FX barrier option example, the case \(\alpha =0.5\): dependence of the error e on the average number of steps

Table 10 FX barrier option example for \(\alpha =0.5\) and \(h=1 \)
Table 11 FX barrier option example for \(\alpha =0.5\) and \( h=0.1\)
Table 12 Reference solution \(\hat{P}^{ref}\) for singular Lévy measure example for \(\alpha =1.5\)
Fig. 11
figure 11

FX barrier option example, the case \(\alpha =1.5\): dependence of the error e on \(\epsilon \), the error bars show the Monte Carlo error

Fig. 12
figure 12

FX barrier option example, the case \(\alpha =1.5\): dependence of the error e on the average number of steps

Numerical results for the case \(\alpha =1.5\) are given in Figs. 11 and 12 and in Tables 12, 13 and 14. We observe the expected orders of convergence as given in Sect. 3.5.

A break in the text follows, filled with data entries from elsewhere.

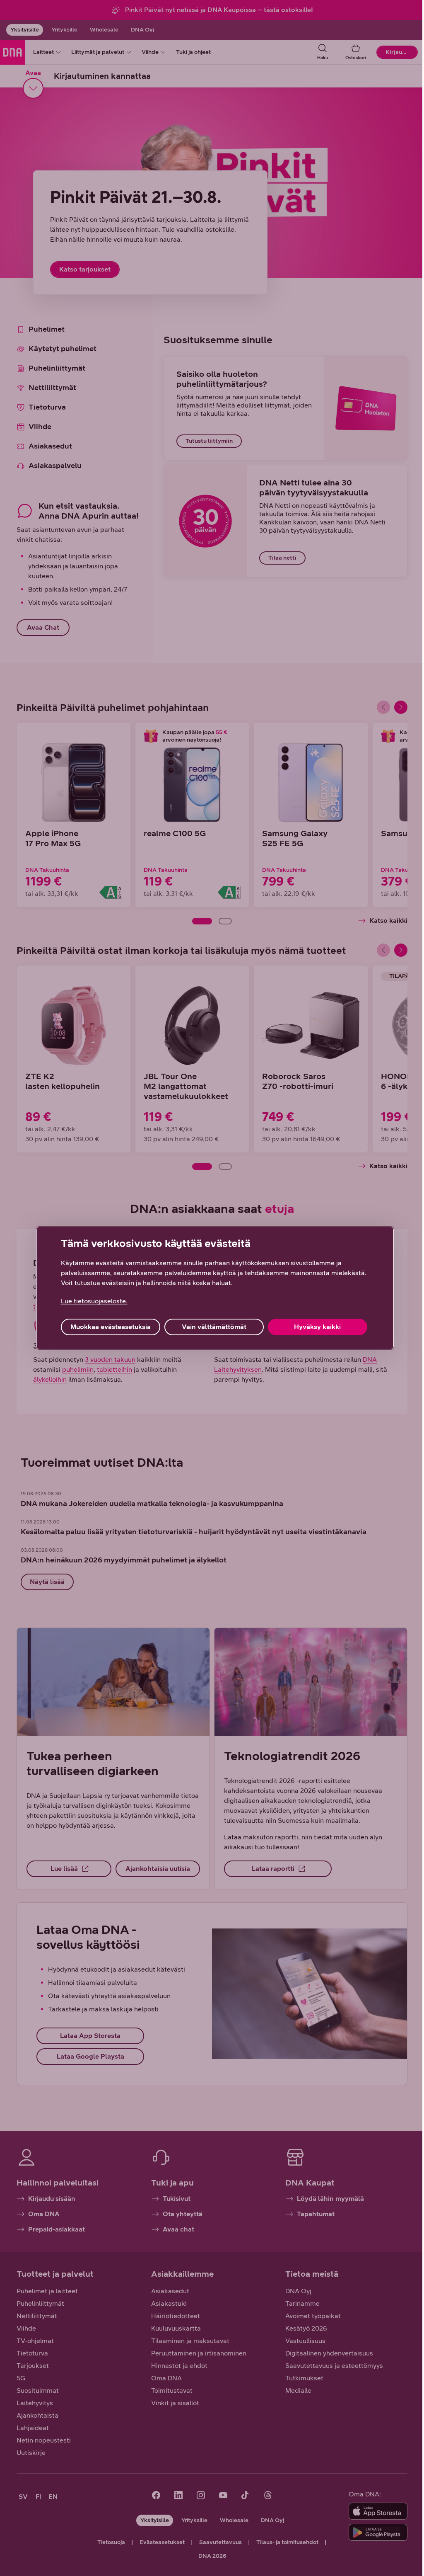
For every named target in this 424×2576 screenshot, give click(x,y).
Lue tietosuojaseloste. (94, 1301)
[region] (215, 1288)
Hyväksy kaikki (317, 1327)
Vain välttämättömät (214, 1327)
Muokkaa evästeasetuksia (110, 1327)
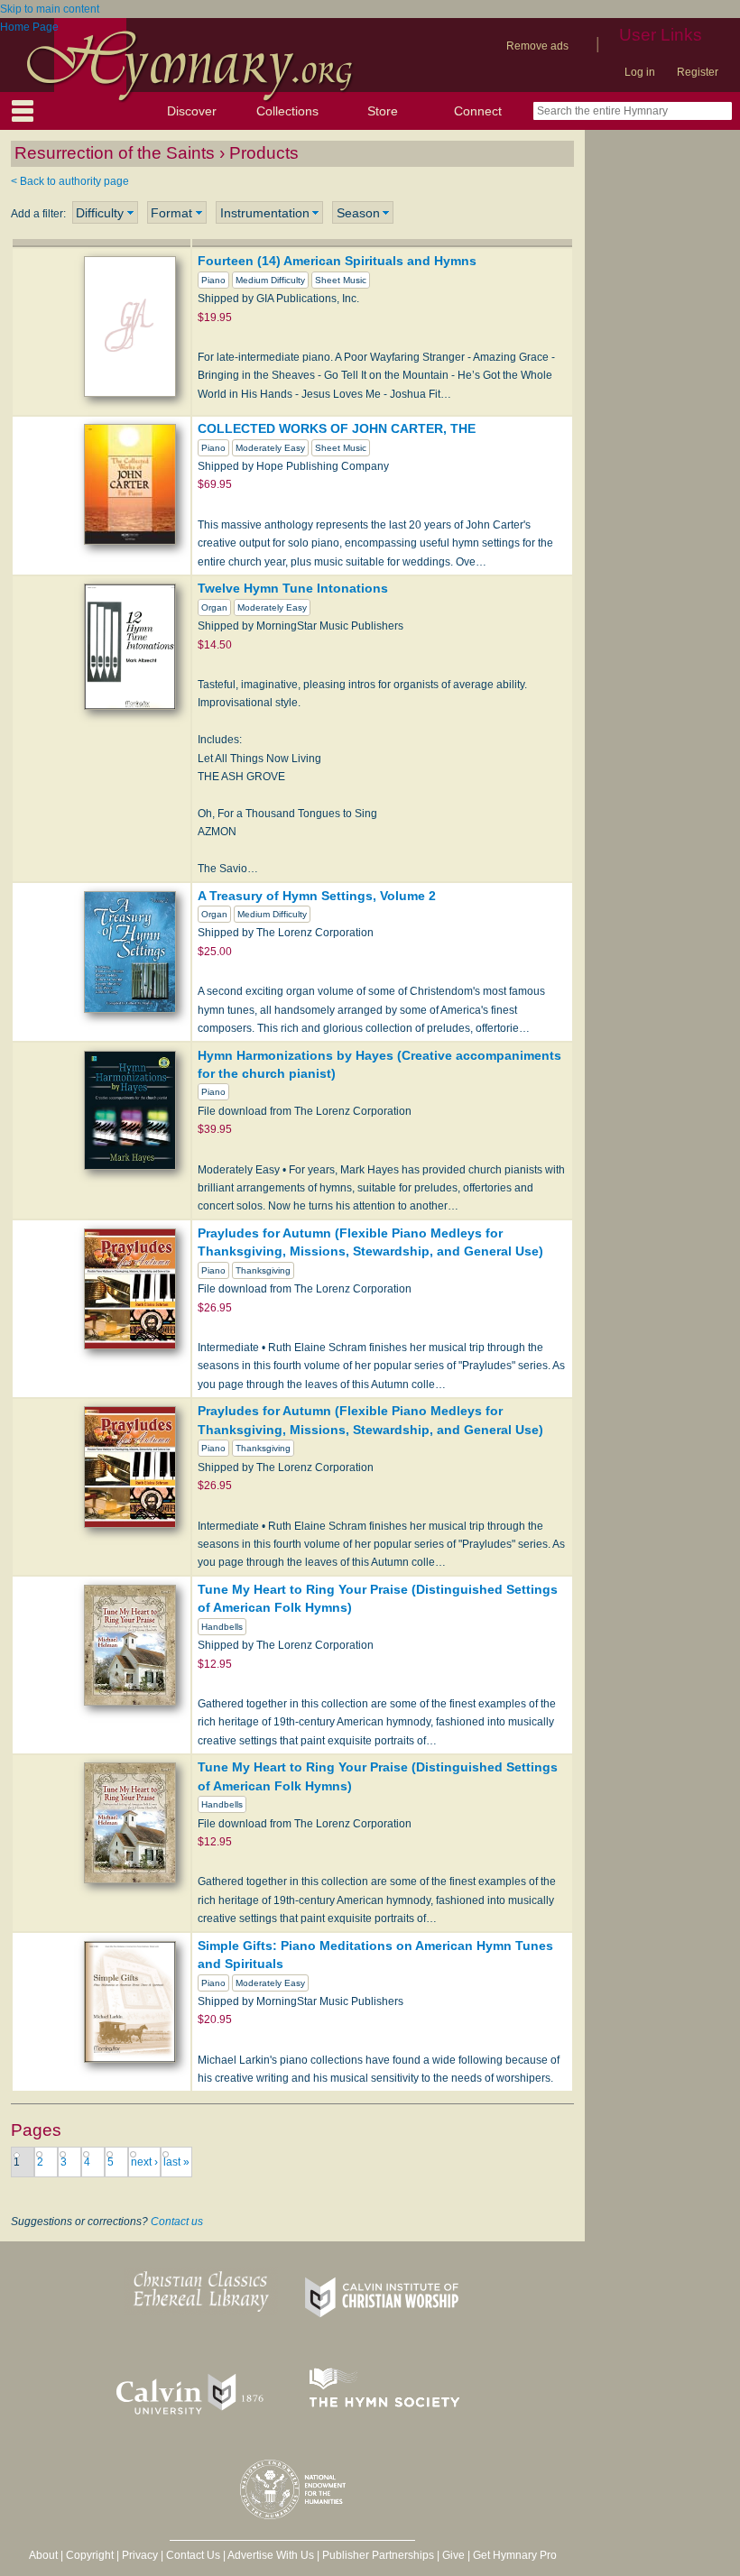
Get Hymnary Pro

Table 13 FX barrier option example for \(\alpha =1.5\) and \(h=1 \)
Table 14 FX barrier option example for \(\alpha =1.5\) and adapting step size \(h=\epsilon ^{1+\alpha }\)

In this example, we experimentally demonstrated that convergence orders and computational cost for Algorithm 1 are consistent with predictions of Sect. 3.5 despite the considered problem not satisfying assumptions of Sect. 2.2.